What's the /lit/ equivalent of a deaf composer or a blind painter?

>> No.18899946

Helen Keller

>> No.18899948 [DELETED] 

a negro writer

>> No.18899951

Homer.

>> No.18899962

>>18899936
The non-autistic author.

>> No.18899987

>>18899936
>A deaf musician! Can we imagine a blind painter? But we know a blind visionary. The deaf musician is now like Tiresias, for whom the world of appearances is closed and who is therefore aware of the basis of all appearance through his inner eye; undisturbed by the noises of life he listens only to the harmonies in his mind and from his depths still speaks only to a world – a world which has no more to say to him. Thus the genius is freed from everything external to himself and remains entirely with and in him. What a miracle it must have seemed to anyone then seeing Beethoven with the look of Tiresias: a world wandering among men, the ‘in itself ’ of the world as a wandering man!

>> No.18899989

>>18899936
Female authors.
Jewish authors.

>> No.18899993

>>18899936
a female writer

>> No.18900084

>>18899936
Christy Brown?

>> No.18900142
File: 1.78 MB, 1867x2325, Paradise_Lost_12.jpg [View same] [iqdb] [saucenao] [google]
18900142

>>18899936
Unironically Milton, though he was not born blind, he was completely blind by the time he started Paradise Lost. copypasting from wikipedia

>By 1652, Milton had become totally blind; the cause of his blindness is debated but bilateral retinal detachment or glaucoma are most likely. His blindness forced him to dictate his verse and prose to amanuenses who copied them out for him; one of these was Andrew Marvell. One of his best-known sonnets, When I Consider How My Light is Spent, titled by a later editor, John Newton, "On His Blindness", is presumed to date from this period.

> SOURCE EXCERPT:
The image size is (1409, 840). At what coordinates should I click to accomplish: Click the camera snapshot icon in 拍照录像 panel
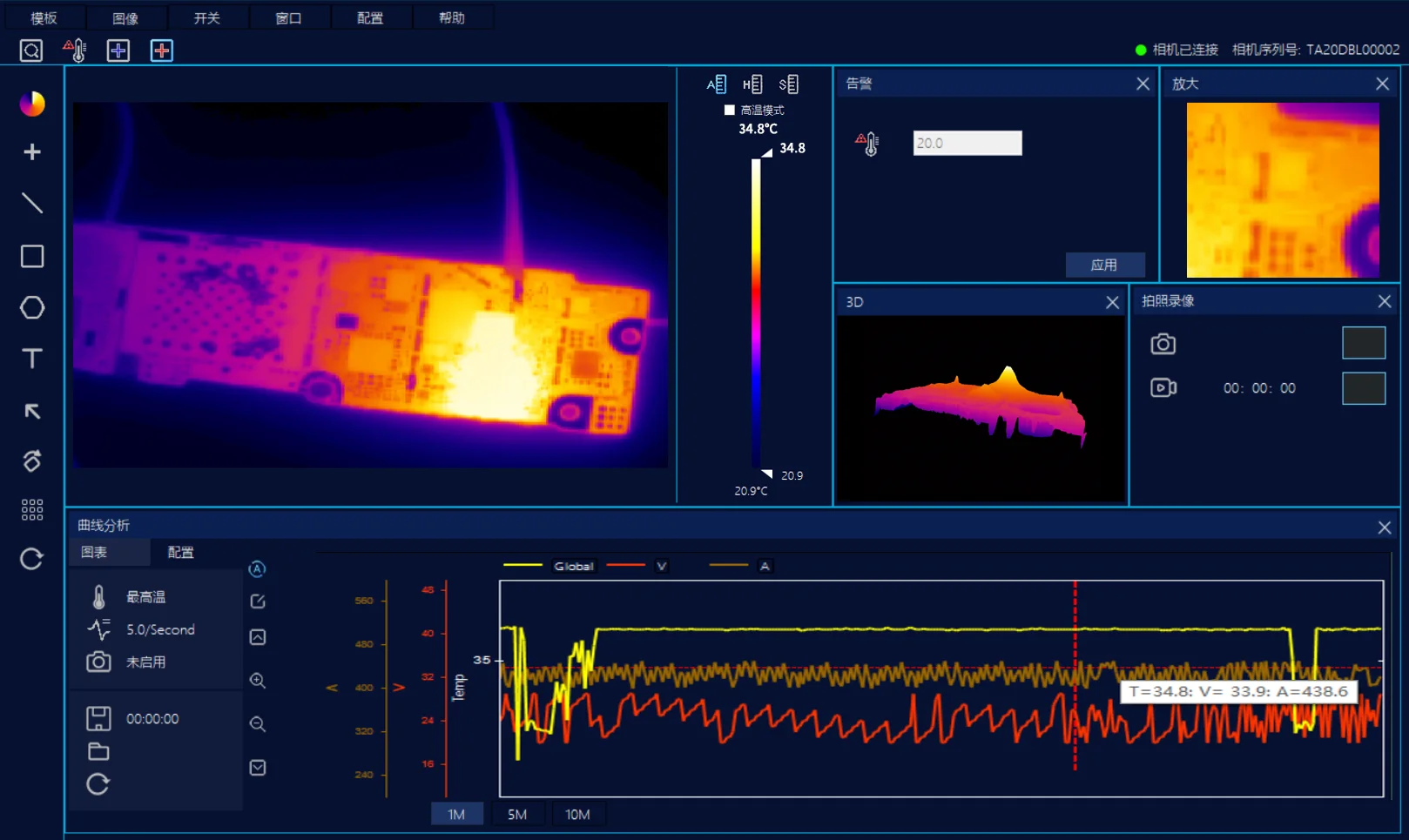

> SET PROBLEM 1:
In the thread about the literary equivalent of a deaf composer, condense the paragraph beginning "By 1652, Milton had become totally blind" into a shorter version that keeps its main facts.
> SET PROBLEM 2:
Carry on the thread about the literary equivalent of a deaf composer, picking up after its final sentence.

> WRITTEN REPLY 1:
By 1652 Milton was totally blind, most likely from bilateral retinal detachment or glaucoma, although the cause is debated. He therefore dictated his verse and prose to amanuenses, one of whom was Andrew Marvell. His sonnet "When I Consider How My Light is Spent," which a later editor, John Newton, titled "On His Blindness," is presumed to date from this period.

> WRITTEN REPLY 2:
>Milton's magnum opus, the blank-verse epic poem Paradise Lost, was composed by the blind and impoverished Milton from 1658 to 1664 (first edition), with small but significant revisions published in 1674 (second edition). As a blind poet, Milton dictated his verse to a series of aides in his employ.

>Having gone blind in 1652, Milton wrote Paradise Lost entirely through dictation with the help of amanuenses and friends. He also wrote the epic poem while he was often ill, suffering from gout, and despite suffering emotionally after the early death of his second wife, Katherine Woodcock, in 1658, and the death of their infant daughter.

>Milton followed up the publication Paradise Lost with its sequel Paradise Regained, which was published alongside the tragedy Samson Agonistes in 1671. Both of these works also reflect Milton's post-Restoration political situation. Just before his death in 1674, Milton supervised a second edition of Paradise Lost, accompanied by an explanation of "why the poem rhymes not", and prefatory verses by Andrew Marvell.

All in his head, dictated from memory and imagination. Can't even imagine what a task writing all that down and then revising it would be like.

>> No.18900213

>>18899936
An illiterate writer. So Homer.

>> No.18900235

>>18900213
There's no real proof regarding Homer's ability to see or to write. Also, innumerable singers and composers of poems were illiterate all the way into the 20th century.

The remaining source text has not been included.